Tutte domande sollecitate non dal rispetto della forma giuridica (tra privati si fa quel che si vuole), ma dalla spinta alla trasparenza e alla chiarezza che devono accompagnare chiunque eserciti un ruolo pubblico come quello assegnato al nostro Digital Champion, che si espone al rischio di esser percepito come qualcuno che usa una struttura privata per la propria attività di emanazione istituzionale.

Ma torniamo all’Associazione messa in piedi dal nostro Digital Champion.

Che poteri hanno i Digital Championcini?

Nessuno.

Si recano presso le loro amministrazioni comunali, esibiscono l’incarico di Digital Championcino con la fumosità della nomina, che gioca non a caso su una catena di equivoci. In qualche caso la stampa di provincia accompagna, addirittura, una pomposa nomina del Digital Championcino locale (fatta dal Digital Champion), definendola come una nomina di emanazione europea…E così il nostro eroe del paesino della Provincia di Reggio Calabria è ormai una celebrità in Paese, perché in molti ritengono che a Bruxelles si siano effettivamente accorti del suo talento digitale…

Quali sono le attività dell’Associazione Digital Champions?

Moltissime, stando a quanto riportato dal sito dell’Associazione Digital Champions, ma quasi sempre fatte di nulla.

Non un briciolo di vecchie e pericolose procedure finalmente spezzate in questo o quel Comune, il cui merito possa ricondurre all’azione volontaria di questo o quel Digital Championcino.

Non la cronaca di un Sindaco che lancia uno schema pilota nel proprio Comune, magari con la guida di un Digital Championcino.

Solo progetti su progetti, idee su idee, protocolli d’intesa (inutili) su protocolli d’intesa (inutili), costituzione di associazioni locali e l’indicazione di qualche studio di caso di piccole esperienze di startup nate però per conto proprio, che l’Associazione Digital Champions usa solo per fare cronaca pro domo propria (ma quel sito è una lavagna delle proprie attività o uno strumento di cronaca generale che riporta tutto ciò che succede in Italia?).

Insomma molto movimento chiassoso, cose concrete…poco o nulla.

A cosa si deve il successo?

Ma allora perché l’iniziativa tra pubblico e privato del nostro Digital Champion si è sviluppata in modo così forte nel corso dei mesi , raccogliendo un indubbio successo mediatico?

Semplicemente, temiamo, grazie a una fiera degli equivoci, fatti di mezze bugie e di mezze verità.

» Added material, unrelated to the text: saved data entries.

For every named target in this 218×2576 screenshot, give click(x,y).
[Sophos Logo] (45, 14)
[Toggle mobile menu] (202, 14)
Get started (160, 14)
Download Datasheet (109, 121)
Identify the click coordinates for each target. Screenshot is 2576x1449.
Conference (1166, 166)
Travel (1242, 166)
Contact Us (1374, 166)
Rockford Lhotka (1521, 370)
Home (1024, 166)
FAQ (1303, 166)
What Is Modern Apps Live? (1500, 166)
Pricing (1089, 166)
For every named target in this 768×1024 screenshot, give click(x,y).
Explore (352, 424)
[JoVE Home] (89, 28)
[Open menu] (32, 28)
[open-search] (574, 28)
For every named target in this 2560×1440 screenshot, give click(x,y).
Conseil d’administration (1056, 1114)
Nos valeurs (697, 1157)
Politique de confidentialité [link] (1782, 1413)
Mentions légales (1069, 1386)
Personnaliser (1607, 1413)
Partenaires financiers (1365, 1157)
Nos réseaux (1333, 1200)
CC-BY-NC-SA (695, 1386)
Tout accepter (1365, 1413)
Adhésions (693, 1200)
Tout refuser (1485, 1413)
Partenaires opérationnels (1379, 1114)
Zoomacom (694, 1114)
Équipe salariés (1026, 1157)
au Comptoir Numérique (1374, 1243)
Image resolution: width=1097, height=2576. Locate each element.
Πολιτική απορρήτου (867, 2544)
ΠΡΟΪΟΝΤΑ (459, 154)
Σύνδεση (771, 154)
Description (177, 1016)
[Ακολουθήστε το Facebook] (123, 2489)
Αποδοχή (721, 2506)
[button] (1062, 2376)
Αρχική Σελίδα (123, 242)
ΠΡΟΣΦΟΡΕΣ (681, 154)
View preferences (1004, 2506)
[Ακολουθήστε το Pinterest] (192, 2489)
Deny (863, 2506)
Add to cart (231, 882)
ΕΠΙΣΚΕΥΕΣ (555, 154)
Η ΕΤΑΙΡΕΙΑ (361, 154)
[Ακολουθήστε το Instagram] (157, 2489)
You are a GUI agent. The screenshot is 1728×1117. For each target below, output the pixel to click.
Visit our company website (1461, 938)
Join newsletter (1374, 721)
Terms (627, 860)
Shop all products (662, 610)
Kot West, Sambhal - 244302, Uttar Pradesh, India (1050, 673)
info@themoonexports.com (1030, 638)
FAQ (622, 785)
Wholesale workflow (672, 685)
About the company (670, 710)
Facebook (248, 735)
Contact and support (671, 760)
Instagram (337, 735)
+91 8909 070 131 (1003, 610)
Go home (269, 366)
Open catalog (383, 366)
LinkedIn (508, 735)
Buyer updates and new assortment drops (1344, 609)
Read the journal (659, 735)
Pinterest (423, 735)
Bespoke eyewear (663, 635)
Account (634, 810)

Come quelle che hanno accompagnato l’appuntamento di Venaria, presentato come occasione per fare un bilancio di un anno di attività del nostro Digital Champion e dei suoi Digital Championcini e per rilanciare i prossimi due anni.

Sarebbe sempre consigliabile prima di rilanciare la posta con scadenze future così lontane, fare un bilancio veritiero di ciò che è stato fatto.

Ma non vi è traccia di ciò.

Originariamente, come ricorderete, l’obiettivo dichiarato da Luna era un anno fa di trovare in 12 mesi 8.000 Digital Champion, uno per ciascun Comune.

A Venaria, dopo un anno, ne sono stati dichiarati circa 1.580 (meno del 20% dei Comuni italiani, i Digital Minions sono di più), ma non è questo l’appunto che va rivolto a Luna.

C’è un problema di mira.

Sbagliata.

Il nostro Digital Champion è rimasto ancorato alla cultura dell’evangelizzazione digitale, al ruolo dell’evangelizzatore che ha il compito di illuminare il prossimo con le mirabilie del digitale. Una sorta di versione 2.0 dell’intellettuale gramsciano (o, senza irriverenza, una versione più attraente di coloro che in giacca e cravatta vi bussano la domenica mattina a casa mentre siete in accappatoio per parlarvi della Torre di Guardia).

Questa idea dell’evangelizzatore appartiene a una cultura della rete che poteva avere un senso sino a una decina di anni fa e più.

Oggi abbiamo un italiano su due con un potente smartphone in tasca, le nostre case dispongono di piattaforme e servizi a go-go (Desktop, Satellite, Pay-tv, Playstation, Xbox, Netflix giusto per citarne alcune).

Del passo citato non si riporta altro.